▶ Exercise set
[A] According to the passage about Davy, where did he die in February 1933?
[B] From the passage about Davy, write out the part that starts with the words containing "In 1924 Davy" and ends with "again in 1930.".

▶ Text shown
Davy went to school at Coolgardie, then in Fremantle and at the High School, Perth (now Hale School), where in 1909 he received a Rhodes scholarship. He left to study law at Exeter College in Oxford, before being called to the bar at Gray's Inn in 1913. The following year he returned to Western Australia, practising law for a time.

In February 1915 Davy joined the Royal Field Artillery and served in France from May 1915 until he was wounded in action in September 1916. Davy continued his service in India until 1919. On 21 December 1915 Davy married Penelope Ethel, daughter of Horatio William Sholl, a Western Australian politician.

At the end of World War I he returned to Western Australia and resumed his law practice, subsequently becoming a partner in the legal firm of Northmore, Hale, Davy and Leake, and was appointed a King's Counsel in March 1932. Davy sat on the High School's Board of Governors from 1920 and as its chairman in 1929 instigated the change in the school's name to Hale School.

In 1924 Davy was endorsed by the Nationalist Party to contest the Legislative Assembly seat of West Perth, against the sitting member Edith Cowan, who was herself a Nationalist. It was not unusual at the time for the Nationalist Party to endorse more than one candidate for a seat, but in this case Cowan was seen as unreliable in her support for the "party line", and the party devoted most of its resources to the election of Davy. Davy narrowly won the seat. He was re-elected in 1927, again against Cowan, who contested the seat as a Women's Electoral League candidate, and again in 1930.

On 29 April 1930 Davy was appointed as Attorney-General and in October 1931 also took on the position of Minister for Education. In 1932 he was also made the Minister for the North-West. He was deputy leader of the Nationalist Party from 1927 to 1933, and was acting Premier on several occasions during the absence of Sir James Mitchell.

On 18 February 1933 Davy died unexpectedly of a heart attack while playing cards with close friends at the Savoy Hotel. His widow, two daughters and a son survived him. Davy was buried at Karrakatta Cemetery. Despite being a lawyer, King's Counsel and the attorney-general, Davy died intestate, leaving an estate worth £8,946.

== Legacy ==
A memorial aviary, designed by Harold Boas, was constructed at the Perth Zoo and named after him, and a street in Wembley Downs is named after him.

▶ Exercise data
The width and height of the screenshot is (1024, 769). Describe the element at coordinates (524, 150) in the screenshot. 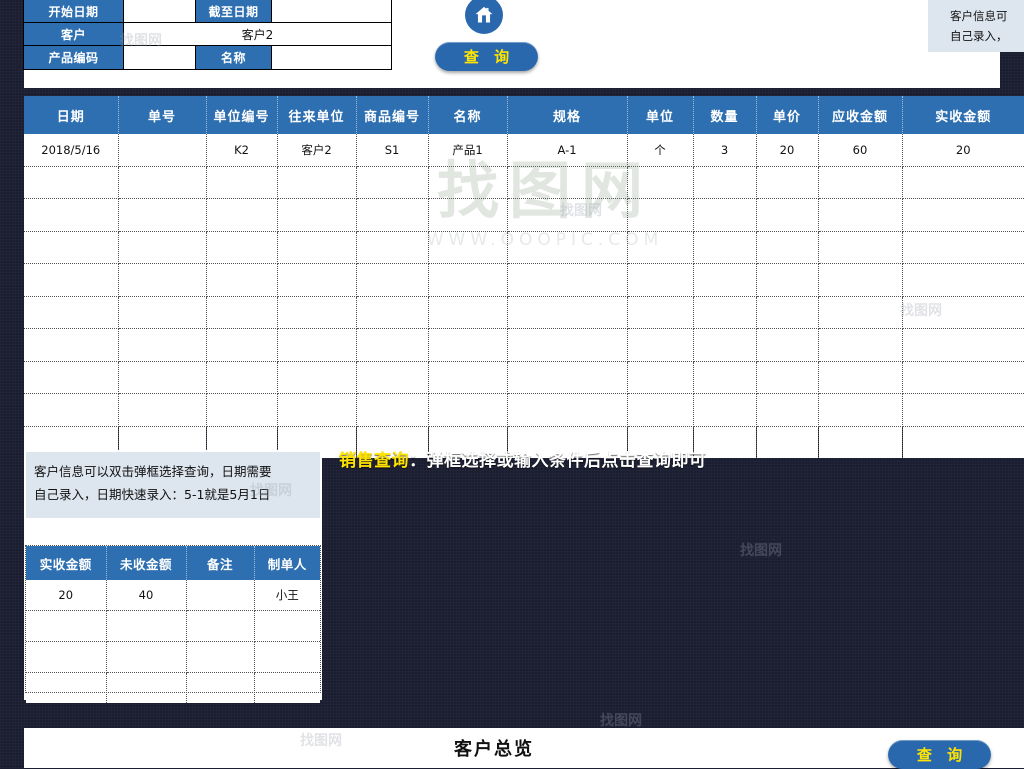

I see `table-row: 2018/5/16 K2 客户2 S1 产品1 A-1 个 3 20 60 20` at that location.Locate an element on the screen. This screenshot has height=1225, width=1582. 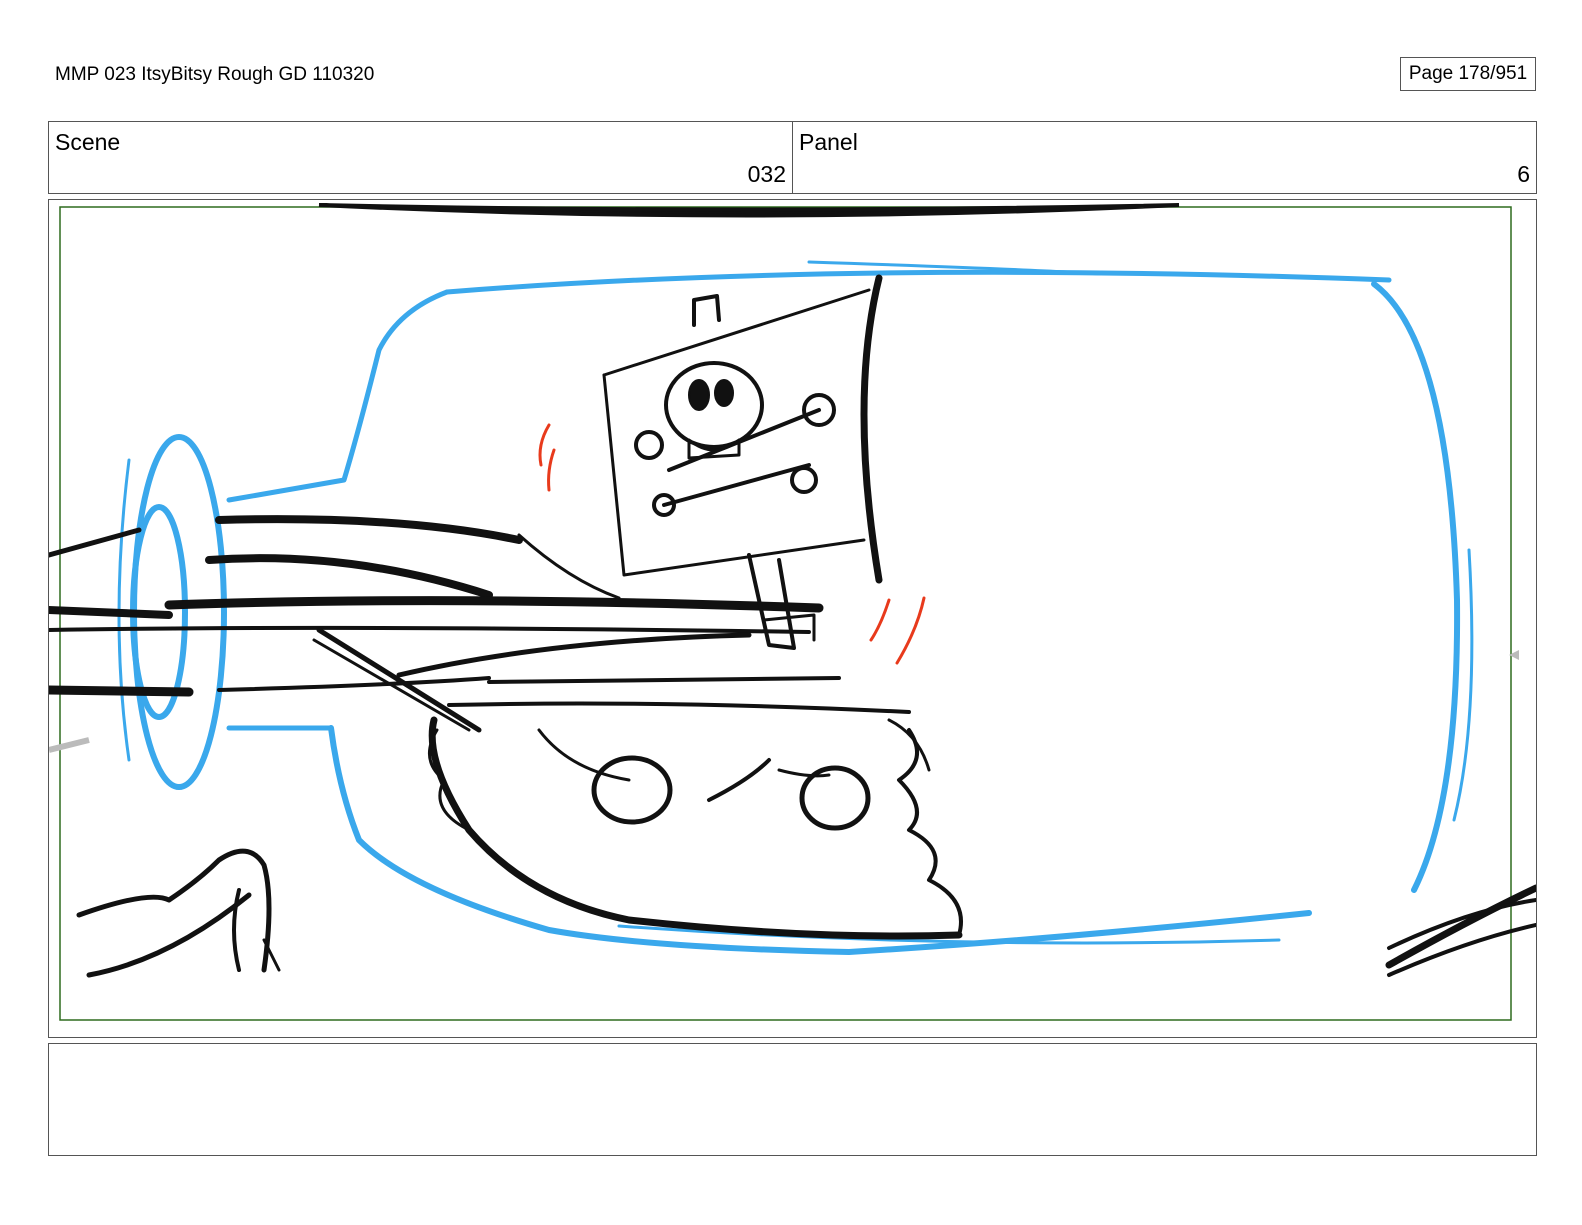
panel-number: 6 is located at coordinates (1524, 174).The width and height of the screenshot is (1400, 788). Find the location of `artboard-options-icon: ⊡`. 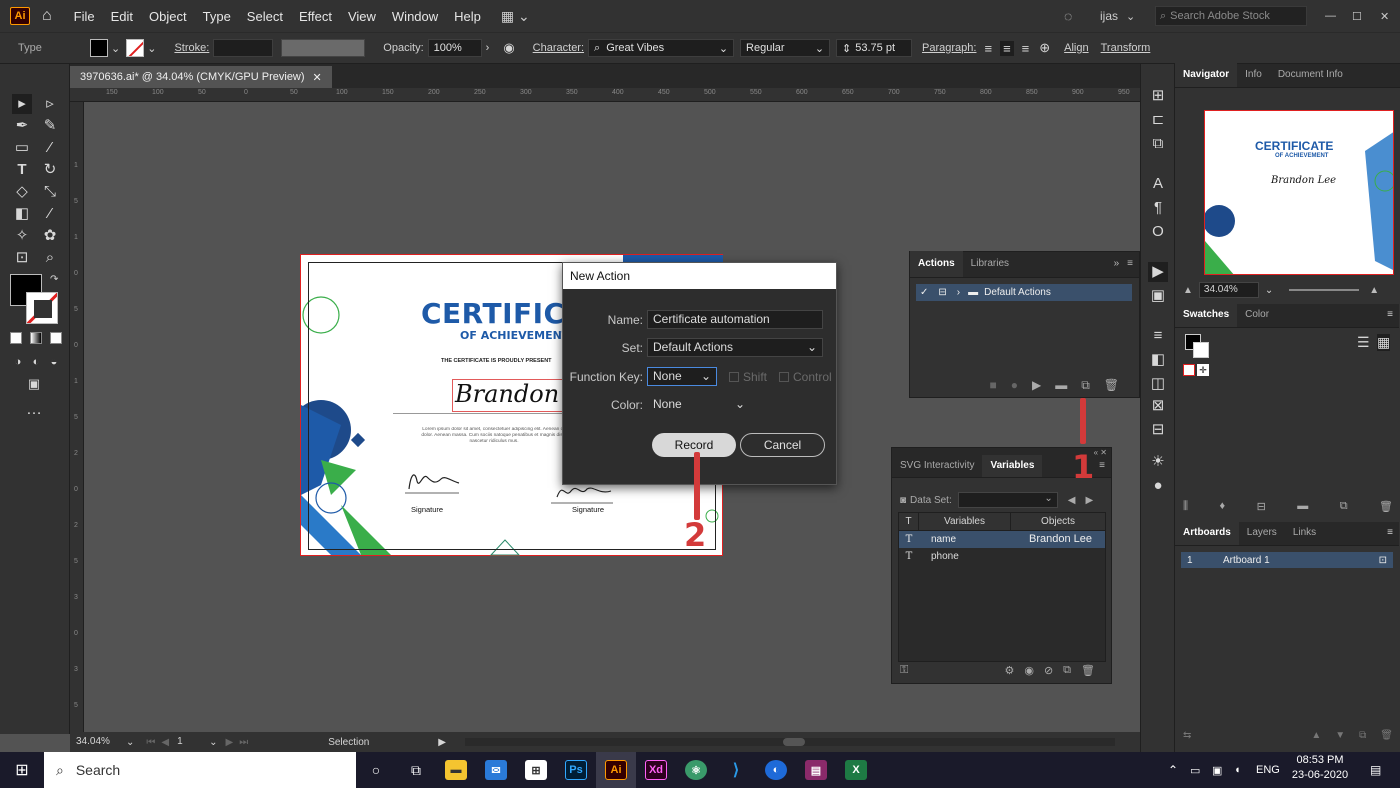

artboard-options-icon: ⊡ is located at coordinates (1383, 560).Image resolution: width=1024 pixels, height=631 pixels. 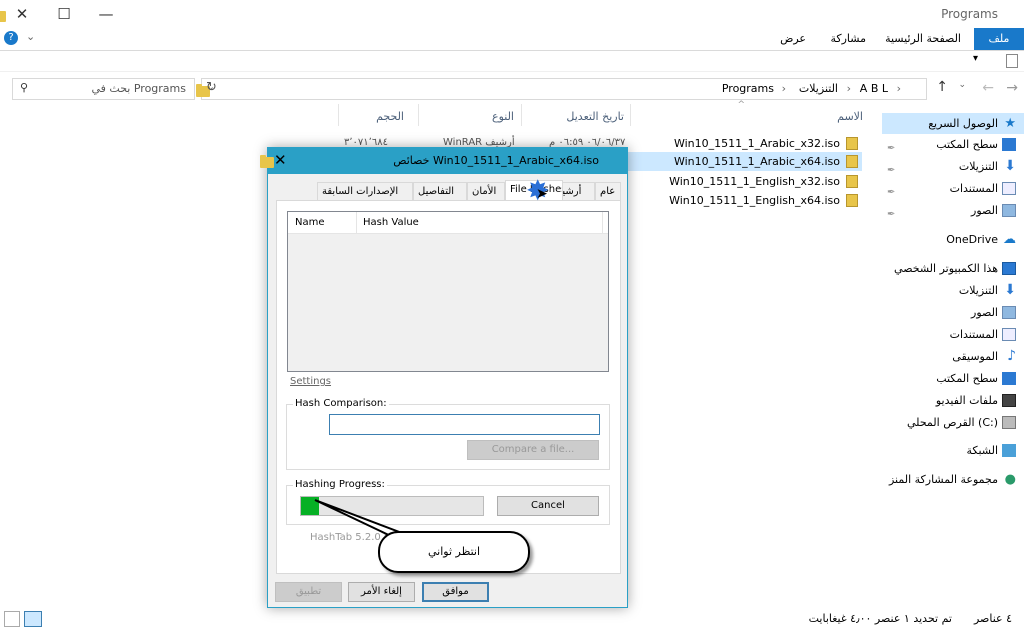 I want to click on wait-callout: انتظر ثواني, so click(x=454, y=552). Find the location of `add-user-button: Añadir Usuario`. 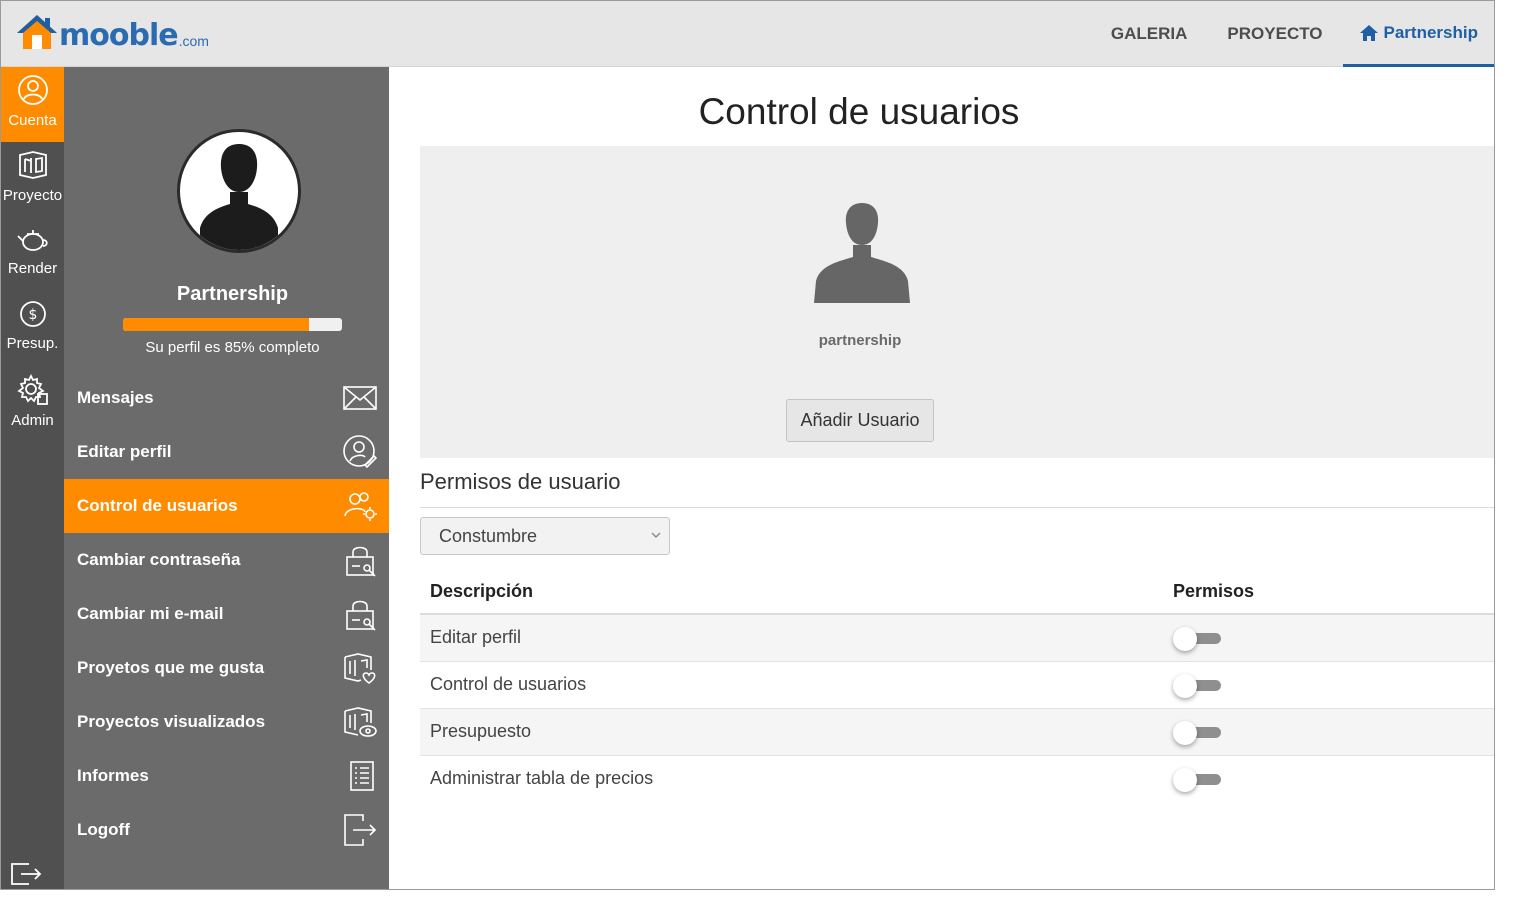

add-user-button: Añadir Usuario is located at coordinates (860, 420).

▶ Results of the tasks
[A] At the Savoy Hotel.

[B]
In 1924 Davy was endorsed by the Nationalist Party to contest the Legislative Assembly seat of West Perth, against the sitting member Edith Cowan, who was herself a Nationalist. It was not unusual at the time for the Nationalist Party to endorse more than one candidate for a seat, but in this case Cowan was seen as unreliable in her support for the "party line", and the party devoted most of its resources to the election of Davy. Davy narrowly won the seat. He was re-elected in 1927, again against Cowan, who contested the seat as a Women's Electoral League candidate, and again in 1930.